Для россиян «Ида» рискует надолго остаться в памяти «тем польским фильмом, который обошел нашего «Левиафана». Только что на вручении «евро-Оскаров», премий Европейской киноакадемии в Риге, картина Звягинцева, ходившая в фаворитах, осталась без единой награды — как и некоторые другие претенденты, от «Форс-мажора» Рубена Эстлунда и «Зимней спячки» Нури Бильге Джейлана до режиссерской версии «Нимфоманки» Ларса фон Триера. Меж тем «Ида» живущего в Лондоне поляка Павла Павликовского, бывшего документалиста, впервые снявшего фильм на родине, собрала буквально все важнейшие призы: за операторскую работу, сценарий, режиссуру — и сразу два за лучший фильм, по версии коллег-академиков и по версии голосования публики. Осталось понять почему.
На фоне «Левиафана» с его библейским размахом и античным трагизмом «Ида» выглядит субтильно: длительность — час двадцать, персонажей раз-два и обчелся, диалогов всего чуть, черно-белое изображение, старомодный формат. И сюжет: неопределенные 1960-е, главная героиня — послушница католического монастыря, которая накануне пострига выясняет, что она еврейка, а родители погибли во время войны. Вместе с теткой, бывшим прокурором на политических процессах, она отправляется в родную — и незнакомую — деревню на поиски прошлого. Ясно, что у такого фильма на прокат, например, в России шансов еще меньше, чем у откровенно фрондерского «Левиафана».
Не спешите заочно подозревать «Иду» в банальности или спекулятивности — мол, фильм о холокосте всегда имеет большие шансы на премии (кстати, не всегда). Ее безыскусность и линейность — кажущиеся. Еврейская тема, проходящая красной нитью через фильм и составляющая его фабулу, отнюдь не единственная и вовсе не главная. Это скорее камертон: невинность девочки-послушницы оттенена многовековым грузом страдания, полученным ей по наследству, — и она не знает, что с этим делать, как не знал бы любой из нас. Героиня Агаты Тшебуховской, которая всю жизнь считала себя Анной, а потом вдруг оказалась Идой Лебенштейн, вплоть до финала вообще отказывается от действий, она лишь молчит и наблюдает. В первых безмолвных монастырских кадрах мы вовсе не понимаем, в какое время и в каком месте происходит действие, и только потом постепенно открываем для себя мир, одновременно с впервые севшей в трамвай Анной-Идой. Таким образом, перед нами фильм о познании мира, а еще о том, способны ли его хрупкие, мелкие грешные радости — смех, разговор, выпивка, музыка, секс — избавить от страха небытия, средством против которого считаются молитва и пост.

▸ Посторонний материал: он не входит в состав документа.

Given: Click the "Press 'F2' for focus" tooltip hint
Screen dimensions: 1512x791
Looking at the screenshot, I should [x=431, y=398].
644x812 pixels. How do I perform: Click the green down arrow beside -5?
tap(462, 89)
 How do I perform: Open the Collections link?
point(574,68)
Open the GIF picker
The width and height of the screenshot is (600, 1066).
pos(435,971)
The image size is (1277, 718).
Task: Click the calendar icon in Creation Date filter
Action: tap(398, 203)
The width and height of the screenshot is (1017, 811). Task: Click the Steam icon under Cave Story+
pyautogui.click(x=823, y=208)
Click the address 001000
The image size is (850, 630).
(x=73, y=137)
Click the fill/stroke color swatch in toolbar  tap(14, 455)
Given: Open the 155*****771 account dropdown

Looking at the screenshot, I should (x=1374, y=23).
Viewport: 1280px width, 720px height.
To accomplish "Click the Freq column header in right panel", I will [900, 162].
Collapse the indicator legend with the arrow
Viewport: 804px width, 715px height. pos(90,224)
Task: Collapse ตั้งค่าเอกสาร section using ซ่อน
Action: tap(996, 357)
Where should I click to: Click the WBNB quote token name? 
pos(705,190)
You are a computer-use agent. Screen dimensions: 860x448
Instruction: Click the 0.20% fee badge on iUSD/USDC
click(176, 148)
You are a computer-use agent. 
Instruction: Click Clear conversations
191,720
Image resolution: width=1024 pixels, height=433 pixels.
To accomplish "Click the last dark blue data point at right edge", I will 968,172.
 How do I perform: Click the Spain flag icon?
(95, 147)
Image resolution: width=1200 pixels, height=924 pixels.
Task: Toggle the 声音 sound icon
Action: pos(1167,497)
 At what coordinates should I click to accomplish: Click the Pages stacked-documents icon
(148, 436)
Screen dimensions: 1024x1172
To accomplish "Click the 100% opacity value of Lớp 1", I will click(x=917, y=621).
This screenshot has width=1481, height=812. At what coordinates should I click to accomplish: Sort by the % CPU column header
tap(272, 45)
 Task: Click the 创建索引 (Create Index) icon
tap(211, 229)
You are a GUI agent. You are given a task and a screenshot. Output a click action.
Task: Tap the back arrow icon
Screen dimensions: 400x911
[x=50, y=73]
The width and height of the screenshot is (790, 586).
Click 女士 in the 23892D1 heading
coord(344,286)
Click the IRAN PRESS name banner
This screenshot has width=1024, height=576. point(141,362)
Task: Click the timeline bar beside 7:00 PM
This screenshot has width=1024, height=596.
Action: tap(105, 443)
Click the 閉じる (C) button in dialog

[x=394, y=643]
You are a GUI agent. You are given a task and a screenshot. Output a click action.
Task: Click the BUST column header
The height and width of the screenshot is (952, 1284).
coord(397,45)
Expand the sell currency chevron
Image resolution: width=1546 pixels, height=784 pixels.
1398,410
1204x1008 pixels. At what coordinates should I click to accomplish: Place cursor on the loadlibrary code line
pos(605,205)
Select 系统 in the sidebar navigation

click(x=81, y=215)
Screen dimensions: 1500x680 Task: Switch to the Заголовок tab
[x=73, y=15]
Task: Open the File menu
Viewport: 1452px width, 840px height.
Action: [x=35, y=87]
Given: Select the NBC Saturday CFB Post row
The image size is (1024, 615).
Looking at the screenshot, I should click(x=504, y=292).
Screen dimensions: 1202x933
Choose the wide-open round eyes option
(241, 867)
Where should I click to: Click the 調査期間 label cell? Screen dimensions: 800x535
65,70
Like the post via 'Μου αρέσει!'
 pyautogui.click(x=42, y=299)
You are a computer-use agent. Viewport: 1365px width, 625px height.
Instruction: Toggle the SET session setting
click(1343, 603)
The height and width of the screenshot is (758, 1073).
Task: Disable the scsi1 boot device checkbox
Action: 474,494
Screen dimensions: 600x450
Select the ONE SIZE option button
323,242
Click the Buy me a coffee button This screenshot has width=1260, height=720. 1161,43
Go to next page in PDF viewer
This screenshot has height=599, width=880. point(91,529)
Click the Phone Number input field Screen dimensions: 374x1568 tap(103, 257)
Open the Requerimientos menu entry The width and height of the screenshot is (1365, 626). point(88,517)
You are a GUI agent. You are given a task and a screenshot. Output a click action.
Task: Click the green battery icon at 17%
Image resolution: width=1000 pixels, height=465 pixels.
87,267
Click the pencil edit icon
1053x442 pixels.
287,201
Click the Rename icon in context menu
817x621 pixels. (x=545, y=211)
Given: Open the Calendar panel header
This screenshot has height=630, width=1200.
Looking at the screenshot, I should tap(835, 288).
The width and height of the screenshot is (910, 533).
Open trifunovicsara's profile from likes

Фильм сделан удивительно деликатно — не легкомысленно, но легко, минимально необходимыми штрихами, без назидательности и умничанья. Его предшественники — не мучительно-нравоучительное польское кино «морального беспокойства», а скорее чешская «новая волна» с ее почти незаметным чудесным юмором: здесь вспоминаются Ян Немец и ранний Милош Форман, а еще проза Милана Кундеры, хотя диалогов кот наплакал. Сам Павликовский смиренно признает, что не обошлось без влияния Годара и Бергмана. Однако «Ида» не кажется вторичным фильмом, ее трудно встроить в любой известный ряд. В отличие от классического восточноевропейского кино здесь нет эзопова языка, а рассказанная история до ужаса буднична и конкретна.
Взять хоть черно-белое изображение, приковывающее внимание буквально с первого кадра. Это нечто большее, чем стилизация: содержательный прием, работающий на детективную интригу. Например, Анна всегда прячет волосы под косынкой — и ее тете приходится догадываться об их цвете. Анна рыжая, как ее мать Роза, но цвета волос Розы не сохранила единственная оставшаяся от нее черно-белая фотография, и волосы ее дочери так же остаются для нас невидимым отпечатком. Некоторые вещи непроницаемы, навсегда закрыты для стороннего, даже сопереживающего, наблюдателя. Или причудливое строение кадра: героиня всегда не в его центре, а на периферии. Она будто ускользает от нас, ее чувства и мысли остаются загадкой, а поведение непредсказуемо вплоть до финальных сцен. Сделать иначе было бы невозможно — тогда «Ида» моментально бы провалилась в пропасть манипулятивной дурновкусицы. Но Павликовский проходит по тонкой грани, всегда выдерживая безупречный баланс. Даже простейший заголовок выбран замечательно точно: Ида — внезапно открытое второе я, разобраться в котором предстоит не только публике, но и той, кто носит это имя.
В день награждения «Иды» «Воздуху» удалось поговорить с Павлом Павликовским.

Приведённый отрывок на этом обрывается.